Why I cannot generate random numbers having a truncated lognormal distribution

lognormal distributionrandom variabletruncated normal distributiontruncated-distributions

My deduction is:

When the distribution is truncated, a normalization factor should be introduced:
\begin{equation}
g(x) = \frac{C}{x\sigma\sqrt{2\pi}}e^{-\frac{1}{2}\left(\frac{\ln{x}-\mu}{\sigma}\right)^2},
\end{equation}

where $C$ is the factor. Integrating $g(x)$ over the interval $[x_1, x_2]$ ($x_1 \geq 0$), we have
\begin{equation}
\frac{C}{\sigma\sqrt{2\pi}}\int_{x_1}^{x_2}\frac{1}{x}e^{-\frac{1}{2}\left(\frac{\ln{x}-\mu}{\sigma}\right)^2}\mathrm{d}x = 1.
\label{CDF_truncated}
\end{equation}

To determine $C$, let $t = \frac{\ln{x}-\mu}{\sigma}$, so $x = e^{\sigma t + \mu}$ and $\mathrm{d}x = \sigma e^{\sigma t + \mu}\mathrm{d}t$. The interval becomes $\left[t_1, t_2\right]$ which is given by
\begin{equation}
t_1 = \frac{\ln{x_1}-\mu}{\sigma} \text{ and } t_2 = \frac{\ln{x_2}-\mu}{\sigma}. \notag
\end{equation}

Hence, the inregration can be rewritten as
\begin{equation}
\frac{C}{\sigma\sqrt{2\pi}}\int_{t_1}^{t_2} \sigma\cdot e^\mu \cdot e^{-\sigma t – \mu}\cdot e^{-\frac{t^2}{2} + \sigma t}\mathrm{d}t = 1, \notag
\end{equation}

\begin{equation}
\Rightarrow \frac{C}{\sqrt{2\pi}}\int_{t_1}^{t_2} e^{-\frac{t^2}{2}}\mathrm{d}t = 1. \notag
\end{equation}

Next, let $m = \frac{t}{\sqrt{2}}$ and $t = \sqrt{2}m$. So, $\mathrm{d}t=\sqrt{2}\mathrm{d}m$. The Eintegration can be further simplified into
\begin{equation}
\frac{C}{\sqrt{2\pi}}\int_{m_1}^{m_2} \sqrt{2}e^{-m^2}\mathrm{d}m = 1, \notag
\end{equation}

\begin{equation}
\Rightarrow \frac{C}{\sqrt{\pi}}\int_{m_1}^{m_2} e^{-m^2}\mathrm{d}m = 1. \notag
\end{equation}
. So, the $C$ is
\begin{equation}
C = \frac{-2}{[{erf}(m_1)-{erf}(m_2)]},
\end{equation}

where ${erf}(\cdot)$ is the error function. If $x_1 = 0 \text{ and } x_2 = +\infty$, then $t_1 = -\infty \text{ and } t_2 = +\infty$, and $m_1 = -\infty \text{ and } m_2 = +\infty$, and ${erf}(m_1) \text{ and } {erf}(m_1)$ are -1 and 1, respectively, $C = 1$ which leads to a regular non-truncated PDF.

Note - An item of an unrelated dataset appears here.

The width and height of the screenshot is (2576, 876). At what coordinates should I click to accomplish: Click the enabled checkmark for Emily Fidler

Now, let us generate random log-normal variables from the standard uniform distributions. \begin{equation}
p = C\int_{x_1}^{x}\frac{1}{x\sigma\sqrt{2\pi}}e^{-\frac{1}{2}\left(\frac{\ln{x}-\mu}{\sigma}\right)^2}\mathrm{d}x.
\end{equation}

where $p$ is a random number within [0, 1]. In a similar way, \begin{equation}
p = \frac{C}{ \sqrt{\pi}}\int_{m_1}^{m}e^{-m^2}\mathrm{d}m, \notag
\end{equation}

\begin{equation}
\Rightarrow m = {erfinv}\left({{erf}(m_1) – \frac{2 p }{C}}\right), \notag
\end{equation}

and $m = \frac{\frac{\ln{x}-\mu}{\sigma}}{\sqrt{2}}$, $erfinv(\cdot)$ is the inverse of the error function.

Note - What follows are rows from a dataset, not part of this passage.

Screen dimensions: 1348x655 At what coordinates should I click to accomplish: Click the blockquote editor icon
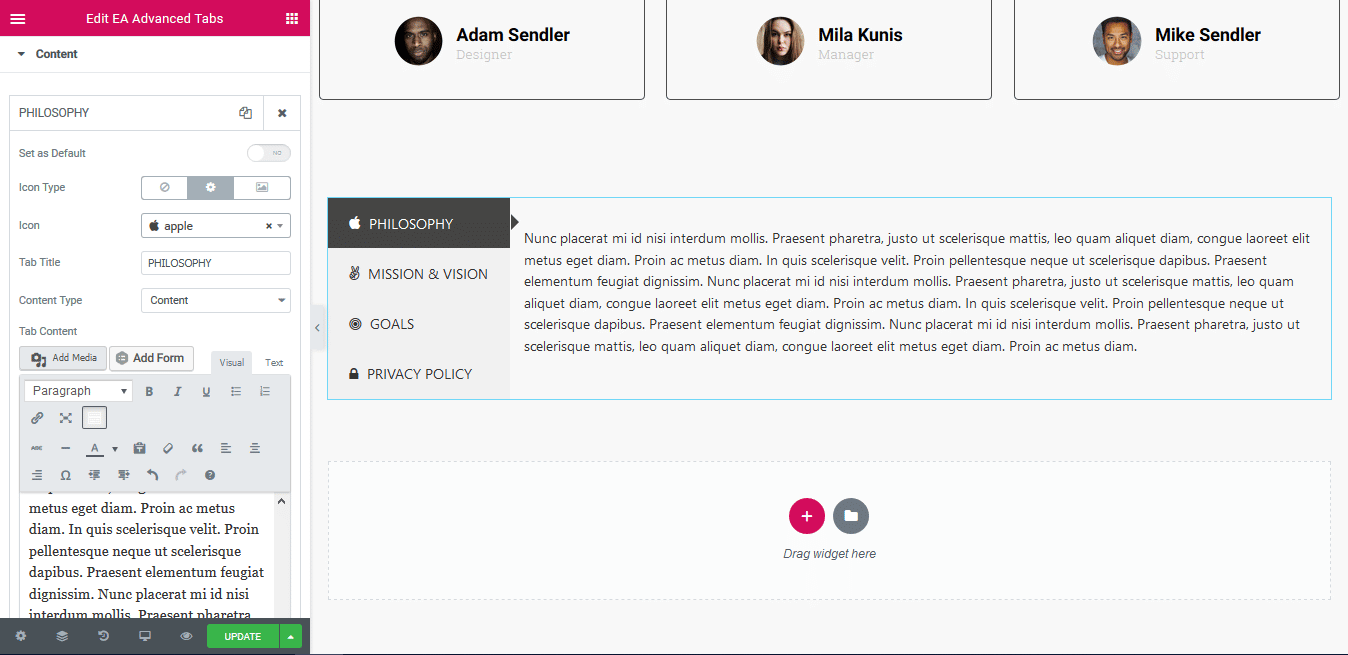[x=197, y=448]
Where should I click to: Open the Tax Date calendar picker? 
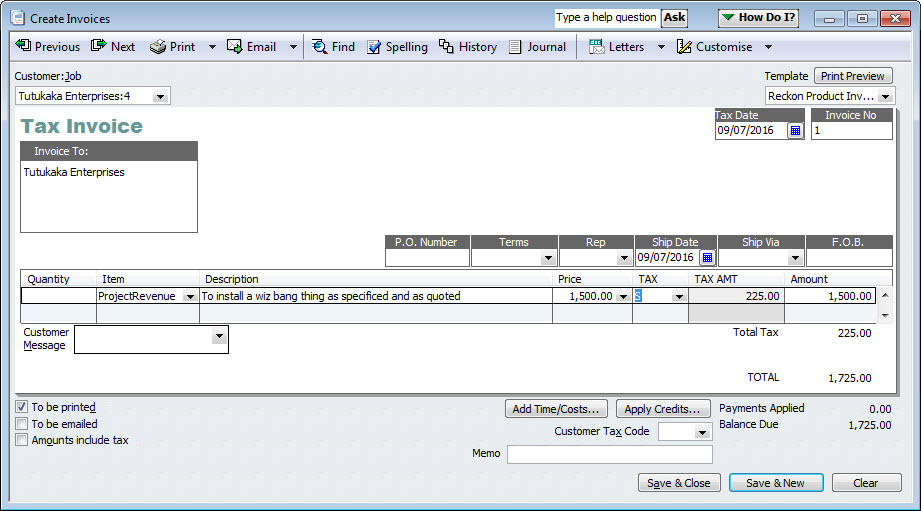796,131
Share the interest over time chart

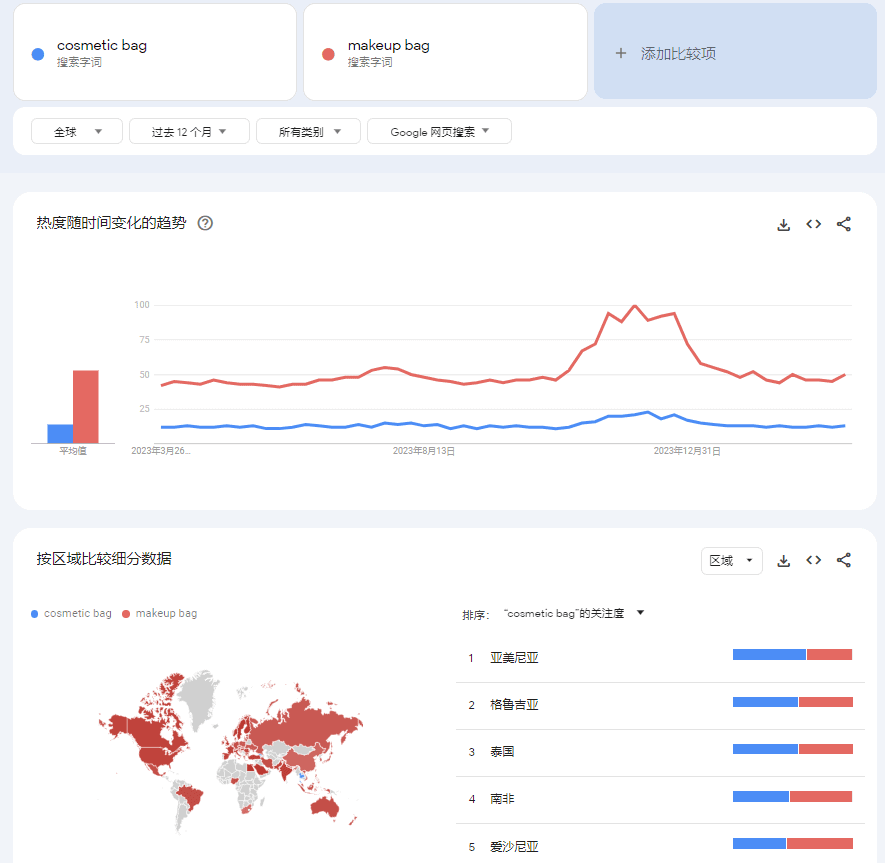point(844,224)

I write the following MATLAB script to generate random lognormal variables, with given expection and variance. But I got NaN.

clc;
close all;
clear all;

p = rand;

mean = 6; %given expection
variance = 0.5; % given variance
x1 = 1.5;
x2 = 15;

mu_1 = log(mean * mean / ((variance + mean * mean)^0.5)); %determine mean
sigma_1 = (log(1 + (variance) / (mean * mean)))^0.5; %determine std. deviation

t1 = (log(x1) - mu_1) / sigma_1;
t2 = (log(x2) - mu_1) / sigma_1;

m1 = t1 / (2^0.5);
m2 = t2 / (2^0.5);

C = -2 / (erf(m1) - erf(m2));

m = erfinv(erf(m1) - 2 * p / C);


m =

NaN

what's wrong with my deduction? or my code?

Update——————————————

according to the comments of @jbowman, I write the following MATLAB code:

clc;
close all;
clear all;

mean = 6; %given expection
variance = 9; % given variance
x1 = 1.5;
x2 = 15;

mu_1 = log(mean * mean / ((variance + mean * mean)^0.5)); %determine mean
sigma_1 = (log(1 + (variance) / (mean * mean)))^0.5; %determine std. deviation

% then, convert normal to std. normal
% Any point (x) from a normal distribution can be converted to the standard normal distribution (z) with the formula z = (x-mean) / standard deviation
l = (log(x1) - mu_1) / sigma_1;
u = (log(x2) - mu_1) / sigma_1;

pd = makedist('Normal', 'mu', 0, 'sigma', 1);

p_l = cdf(pd, l);
p_u = cdf(pd, u);

array_rand_num = [];

nf = 1000;

for i = 1:1:nf
    x = rand;

    x_prime = p_l + (p_u - p_l) * x;

    z = icdf(pd, x_prime);

    p = exp(z * sigma_1 + mu_1);

    array_rand_num(i) = p;
end

figure(1)
nbins = 30;
histfit(array_rand_num, nbins, 'lognormal');
xticks(0:1:20);
pd = fitdist(array_rand_num', 'lognormal');
fitting_Ex = exp(pd.mu + pd.sigma^2 * 0.5)
fitting_Dx = exp(2 * pd.mu + pd.sigma^2) * (exp(pd.sigma^2) - 1)
%since the pdf is truncated, the fitting Ex and Dx are not exactly equal to
%the input ones

Best Answer

It is a little easier notationally to work directly with the standard Normal distribution than with the lognormal distribution and error functions, and the conversion from the random number generated from a truncated standard Normal distribution to one generated from the desired truncated Lognormal distribution should be clear.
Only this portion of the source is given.